NAIROBI (Kenya), 9 dicembre 2025 – In occasione della settima Assemblea delle Nazioni Unite per l’Ambiente (UNEA-7), è stato lanciato oggi il Global Environment Outlook 7 (GEO-7), il nuovo e monumentale rapporto del Programma delle Nazioni Unite per l’Ambiente (UNEP). Definito come la più completa valutazione scientifica mai realizzata sullo stato dell’ambiente a livello globale, il GEO-7 suona un campanello d’allarme e, allo stesso tempo, offre una “mappa” per la trasformazione.
Frutto di un lavoro collaborativo che ha coinvolto 287 scienziati multidisciplinari provenienti da 82 Paesi e il contributo di oltre 800 revisori, il rapporto aggiorna il quadro delle tre principali crisi ambientali causate dall’uomo: cambiamento climatico, perdita di biodiversità e inquinamento. Oltre a fotografare la situazione critica attuale, il GEO-7 analizza scenari futuri basati sulle scelte politiche ed economiche che verranno adottate, proponendo percorsi concreti per costruire società più eque, resilienti e sostenibili.
Tra gli elementi più significativi del rapporto vi è un esplicito e forte riconoscimento del ruolo cruciale delle conoscenze tradizionali delle popolazioni indigene. Questi popoli, che gestiscono oltre l’80% della biodiversità mondiale, sono presentati dal GEO-7 come un modello fondamentale di armonia tra uomo e natura, la cui saggezza è indispensabile per una governance ambientale efficace.
L’associazione Plastic Free Onlus, presente a Nairobi con una delegazione ufficiale, ha accolto la pubblicazione del GEO-7 come un “segnale forte e necessario”.

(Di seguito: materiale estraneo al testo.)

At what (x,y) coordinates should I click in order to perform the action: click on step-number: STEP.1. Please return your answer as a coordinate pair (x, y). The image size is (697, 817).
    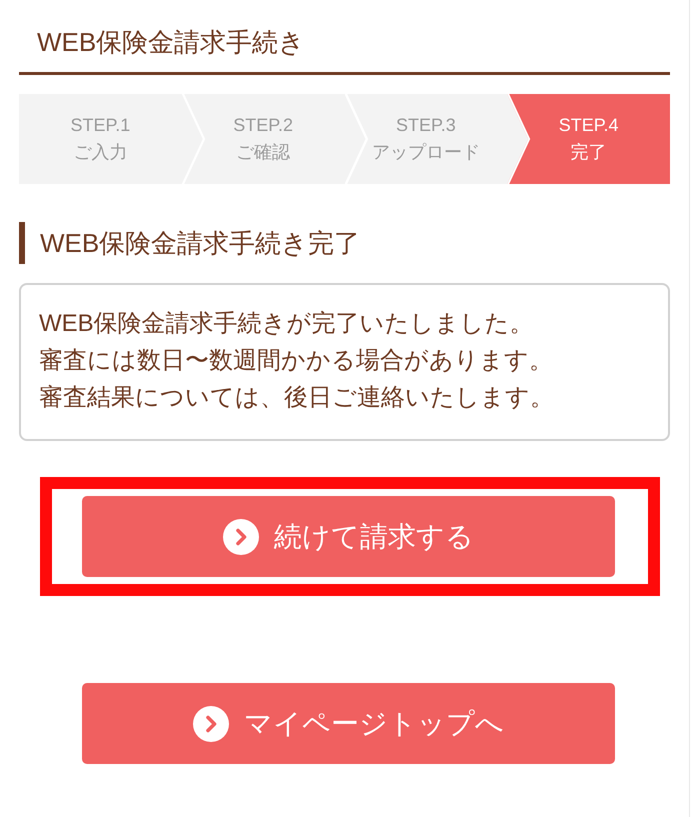
    Looking at the image, I should click on (100, 126).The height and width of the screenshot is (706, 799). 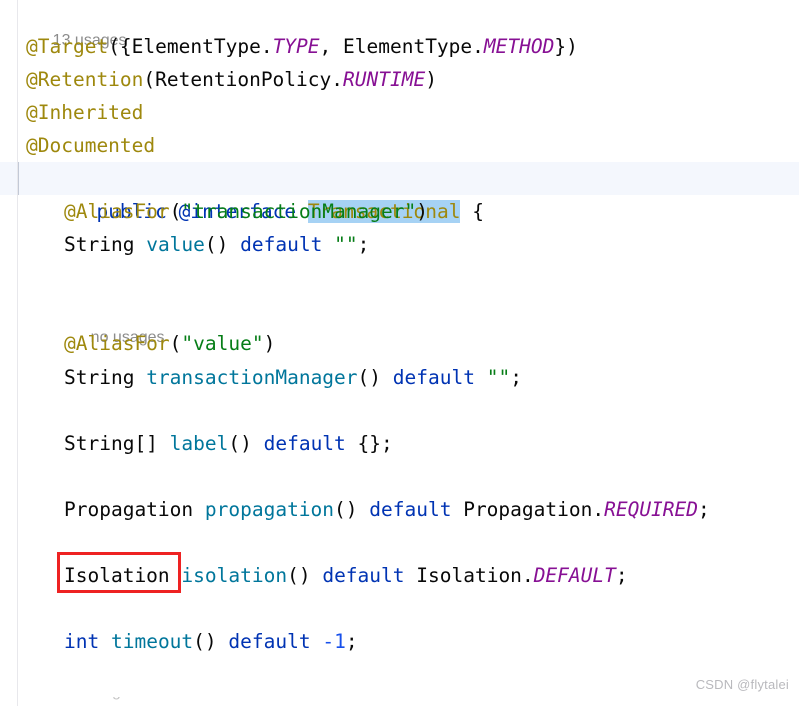 I want to click on elementtype-2: ElementType, so click(x=408, y=46).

Silvia Pettinicchio, Global Strategy Director di Plastic Free, ha commentato: “La scienza oggi ci consegna una mappa chiara: non c’è più tempo per interventi frammentari. La transizione deve essere sistemica, inclusiva e fondata su giustizia ambientale e diritti umani”.
L’associazione ha posto un’attenzione particolare al contributo e alla vulnerabilità delle comunità indigene. “Le comunità indigene sono la prima linea nella difesa del pianeta, ma anche le più colpite da sfruttamento, insicurezza e violazioni”, ha aggiunto Pettinicchio. “Riconoscere il loro contributo non è un gesto simbolico: è una condizione necessaria per una governance ambientale realmente efficace e sostenibile”.

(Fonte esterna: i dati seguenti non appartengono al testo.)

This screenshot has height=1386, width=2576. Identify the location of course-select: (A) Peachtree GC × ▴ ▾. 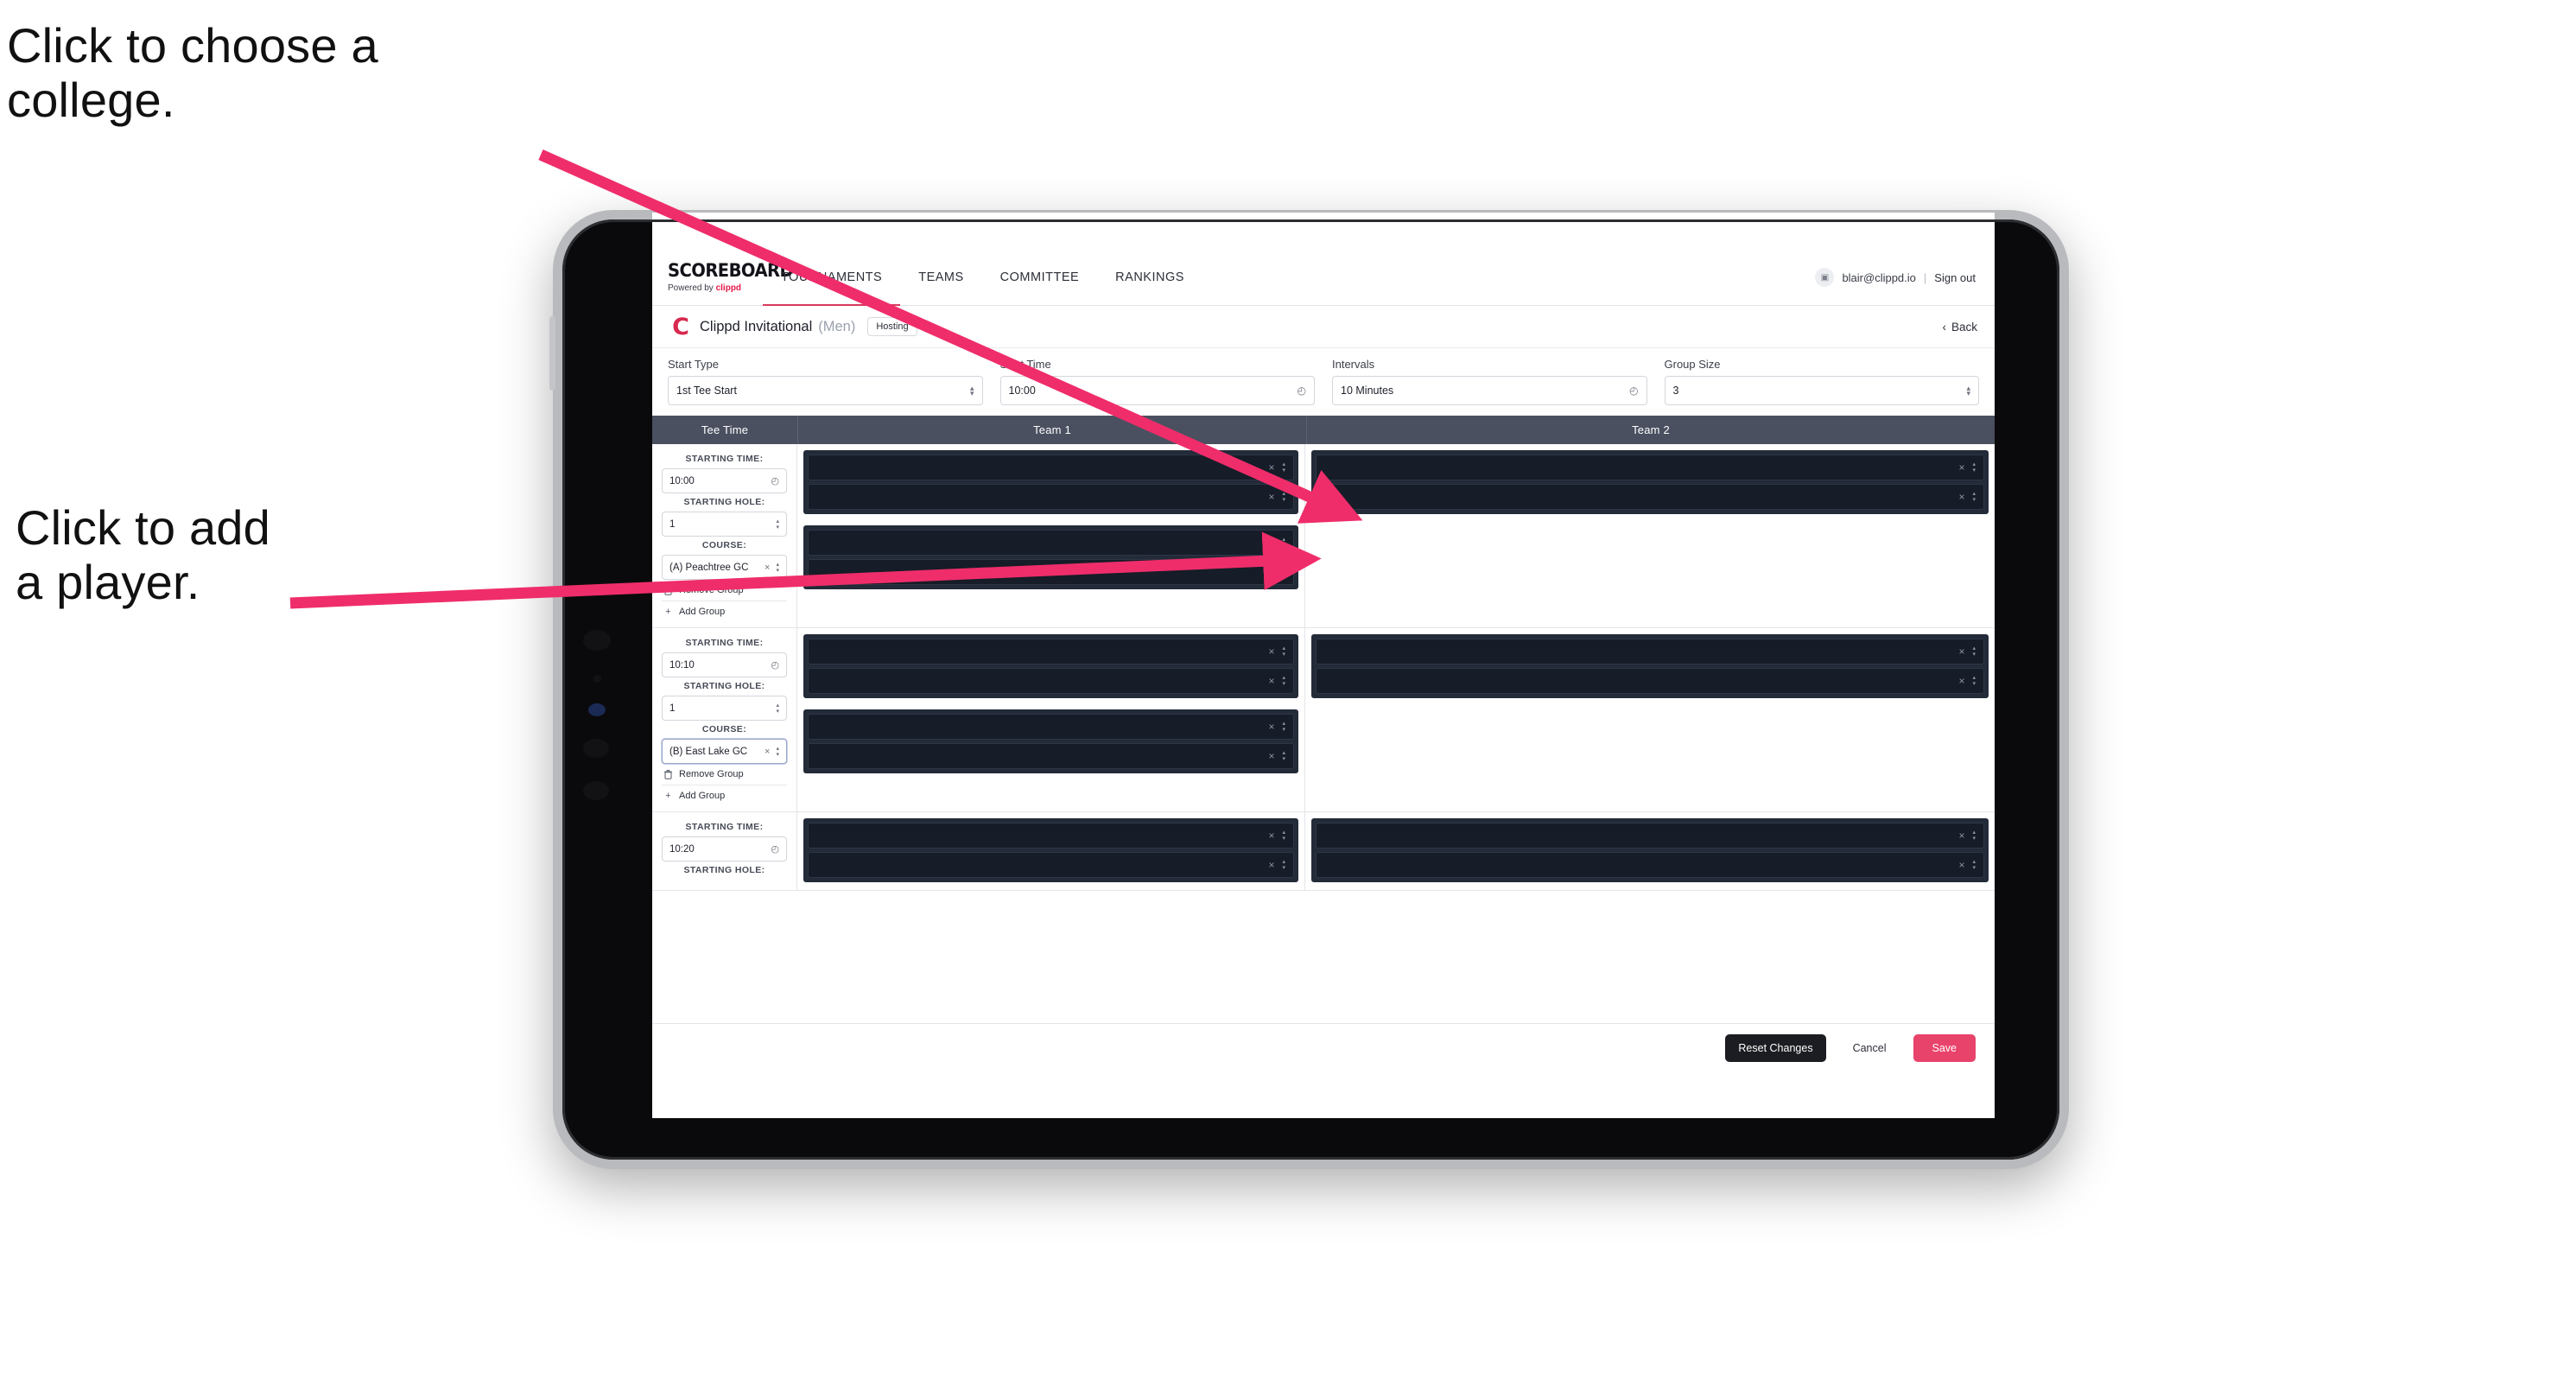
(724, 568).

Secondo Plastic Free, il GEO-7 ha il potenziale di diventare un catalizzatore cruciale per una trasformazione globale, poiché integra evidenze scientifiche con prospettive socio-economiche e visioni culturali. Il rapporto indica con chiarezza le misure da adottare per invertire la rotta: riduzione dell’inquinamento, economia circolare, tutela della biodiversità, protezione dei difensori ambientali e contrasto alle disuguaglianze.
“È il momento della responsabilità condivisa,” ha concluso Pettinicchio. “Governi, imprese, società civile e comunità locali devono collaborare per costruire politiche integrate e coerenti. GEO-7 non è solo un documento tecnico: è un invito all’azione, un impegno verso le generazioni future”.